Okay, let's be honest, was this beautiful project ever going to be anything other than a huge success? The Artist had 'winner' stamped all over it. A genuinely lovely film anyway, it has originality and style bleeding from every frame. As with all the best ideas, something comes along and you wonder why this hadn't been done before now. Okay, you may not have wondered it eighty or ninety years ago, but you get the drift. In an industry that forever seems to be helplessly entrenched in murder, torture, the ugly pursuit of wealth, crime, anger, horror, terror and lust, along comes a film that displays none of these qualities. It is honest, sweet and beguiling, a classically framed reminder of a better time when values were somehow richer, simpler and more innocent.
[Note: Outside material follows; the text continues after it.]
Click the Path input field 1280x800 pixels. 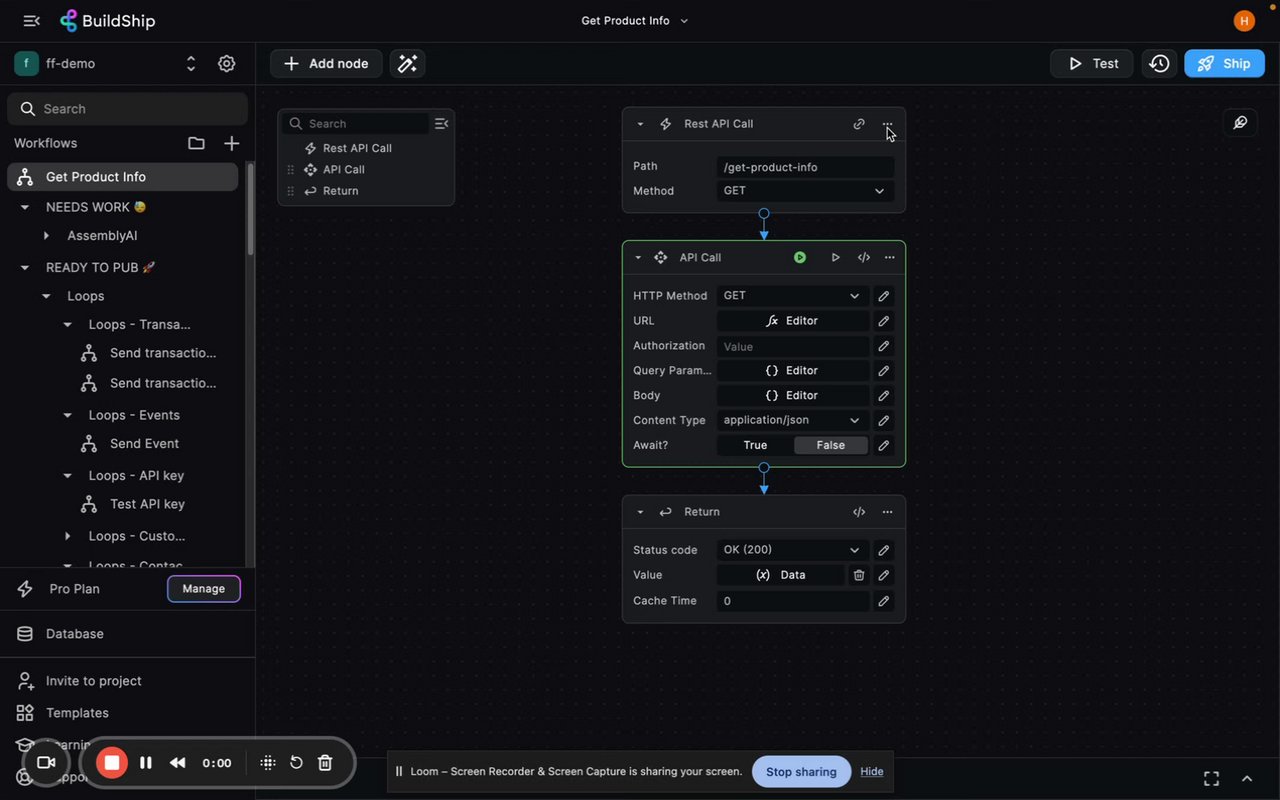pos(804,167)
And this is no mean feat either. The film mesmerises and dazzles the viewer even only in black and white. It cajoles the viewer into a state of positivity and good vibes, it respect its audience, never dragging them to where it wants them, but instead leads them playfully by the hand.
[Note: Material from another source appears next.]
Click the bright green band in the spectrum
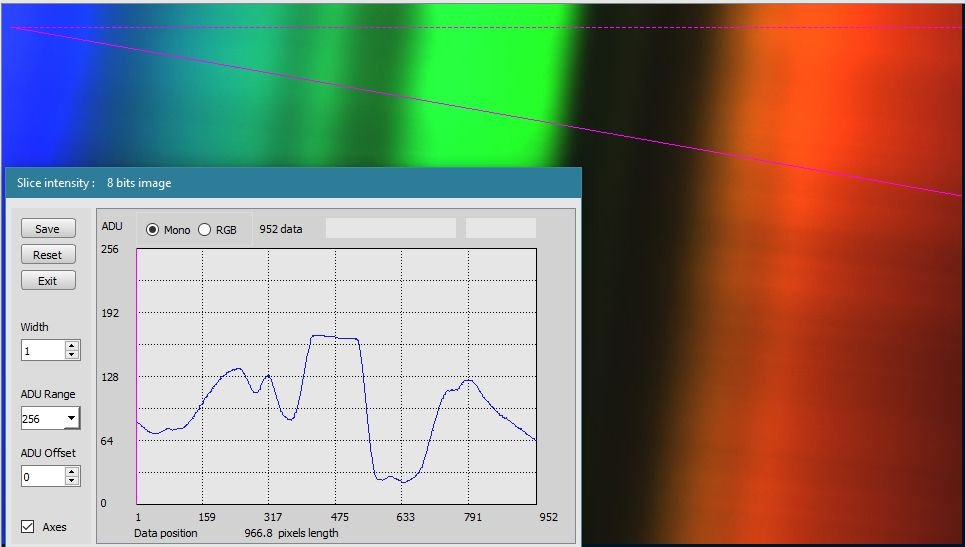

Jean Dujardin and Berenice Bejo are absolutely delightful and impossible to ignore after their performances here. Given the obvious limitations, their acting is sublime, never cliched or overbearing, funny but never comic. The casting is exquisite here and I simply cannot imagine another two leads in Hollywood that would have been able to do this without it appearing staged and a little bit contrived.


The score comes under closer scrutiny than normal. but it is up to the task with bags of it to spare. Never too twee nor too raucous. It aided the film like so few others do. This was less background and much like the dog, more of a supporting role.


See this film if you get the chance, it will delight you and you will leave the cinema a happier person for having seen it, this much I can guarantee.